The GBIF Secretariat’s informatics team developed this ‘early release’ version of the service and expect it will improve, thanks in no small part to user feedback that is already flowing in. The service runs the same checks as those carried out after datasets are published on GBIF.org, rather than simply spotting and flagging errors once they are public. It is also the first tool that interprets and validates a dataset’s content as well as its structure.
Users who upload or drag-and-drop a dataset using accepted formats to the validator quickly receive a report that interprets the data and highlights potential issues with its content, syntax and structure. Supported file types include Darwin Core Archives (DwC-A) and standard GBIF dataset templates as well as simple CSV files that contain Darwin Core terms in the first row. Those wishing to validate large datasets can also submit dataset URLs.

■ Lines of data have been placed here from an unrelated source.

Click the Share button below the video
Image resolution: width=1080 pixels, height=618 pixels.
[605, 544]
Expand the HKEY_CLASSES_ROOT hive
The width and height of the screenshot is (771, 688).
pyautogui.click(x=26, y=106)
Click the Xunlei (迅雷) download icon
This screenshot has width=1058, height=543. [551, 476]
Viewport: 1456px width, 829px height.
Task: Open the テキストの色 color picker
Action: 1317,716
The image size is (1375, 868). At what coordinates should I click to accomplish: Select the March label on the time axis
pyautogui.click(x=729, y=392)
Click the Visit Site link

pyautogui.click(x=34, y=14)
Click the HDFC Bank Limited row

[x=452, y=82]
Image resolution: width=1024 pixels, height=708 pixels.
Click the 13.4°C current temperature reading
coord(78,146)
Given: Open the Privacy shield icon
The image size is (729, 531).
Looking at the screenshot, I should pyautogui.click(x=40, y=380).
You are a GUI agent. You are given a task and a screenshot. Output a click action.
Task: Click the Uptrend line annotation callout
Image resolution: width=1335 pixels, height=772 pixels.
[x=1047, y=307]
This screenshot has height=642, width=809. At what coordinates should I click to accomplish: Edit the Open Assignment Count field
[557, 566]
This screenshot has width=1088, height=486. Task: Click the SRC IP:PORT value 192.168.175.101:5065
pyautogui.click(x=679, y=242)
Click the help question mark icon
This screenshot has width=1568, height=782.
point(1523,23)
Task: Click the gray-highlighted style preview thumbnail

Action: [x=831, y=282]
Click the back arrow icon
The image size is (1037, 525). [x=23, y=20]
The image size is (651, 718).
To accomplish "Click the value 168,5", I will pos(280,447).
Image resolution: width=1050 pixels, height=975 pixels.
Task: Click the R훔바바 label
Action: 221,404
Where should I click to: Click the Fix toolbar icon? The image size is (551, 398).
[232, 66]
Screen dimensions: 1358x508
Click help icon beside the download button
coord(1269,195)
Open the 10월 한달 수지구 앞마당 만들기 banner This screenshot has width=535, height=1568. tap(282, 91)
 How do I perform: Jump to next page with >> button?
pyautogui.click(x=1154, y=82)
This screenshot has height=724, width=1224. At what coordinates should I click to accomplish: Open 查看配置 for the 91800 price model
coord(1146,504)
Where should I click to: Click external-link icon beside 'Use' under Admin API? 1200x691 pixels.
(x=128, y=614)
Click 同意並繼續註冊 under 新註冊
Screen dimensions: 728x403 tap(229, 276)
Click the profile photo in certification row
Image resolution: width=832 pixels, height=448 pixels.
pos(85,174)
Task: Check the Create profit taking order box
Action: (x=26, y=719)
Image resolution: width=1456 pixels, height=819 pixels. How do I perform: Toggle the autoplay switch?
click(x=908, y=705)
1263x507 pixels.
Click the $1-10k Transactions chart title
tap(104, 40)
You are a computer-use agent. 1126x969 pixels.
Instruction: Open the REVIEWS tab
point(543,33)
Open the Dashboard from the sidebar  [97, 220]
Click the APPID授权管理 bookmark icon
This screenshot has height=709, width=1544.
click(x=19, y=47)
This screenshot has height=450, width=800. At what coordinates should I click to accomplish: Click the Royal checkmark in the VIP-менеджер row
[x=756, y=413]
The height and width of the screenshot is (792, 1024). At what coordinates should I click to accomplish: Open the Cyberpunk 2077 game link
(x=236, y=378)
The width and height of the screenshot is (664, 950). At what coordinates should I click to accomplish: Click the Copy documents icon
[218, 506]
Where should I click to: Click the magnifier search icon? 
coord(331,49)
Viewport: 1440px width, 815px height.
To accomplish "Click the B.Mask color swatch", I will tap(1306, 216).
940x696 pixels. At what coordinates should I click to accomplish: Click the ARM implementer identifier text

Processing time varies, depending on the size of any given dataset. However, since each new validation process generates a unique job ID, users with large datasets or strapped for time can bookmark their report URLs and return to them later.
Each validation report contains:
- A quick summary of the dataset that indicates whether GBIF.org can successfully index the file or not
- An overview of any GBIF interpretation issues with the dataset
- A detailed rundown of any issues with the metadata, dataset core and extensions
- The number of records successfully interpreted
- The frequency of terms used in dataset
Users of the data validator can also preview how their metadata will appear once it’s published on GBIF.org.
Users whose validation reports identify blocking issues with indexing their datasets can turn their attention to addressing them prior to publication. At the same time, users whose datasets get the green light can carefully review other less severe problems or conversion errors and further improve the quality of their data. All users are encouraged to resubmit datasets regardless of whether the errors they correct are large and systemic or single typos.
Like all GBIF tools, the data validator is open-source software, with its source code and documentation available in the project’s GitHub repository.
Learn more about the data validator or, better yet, put the tool to use. User feedback will be both welcome and vital to refining this service and helping data publishers resolve potential issues with their datasets quickly and effectively.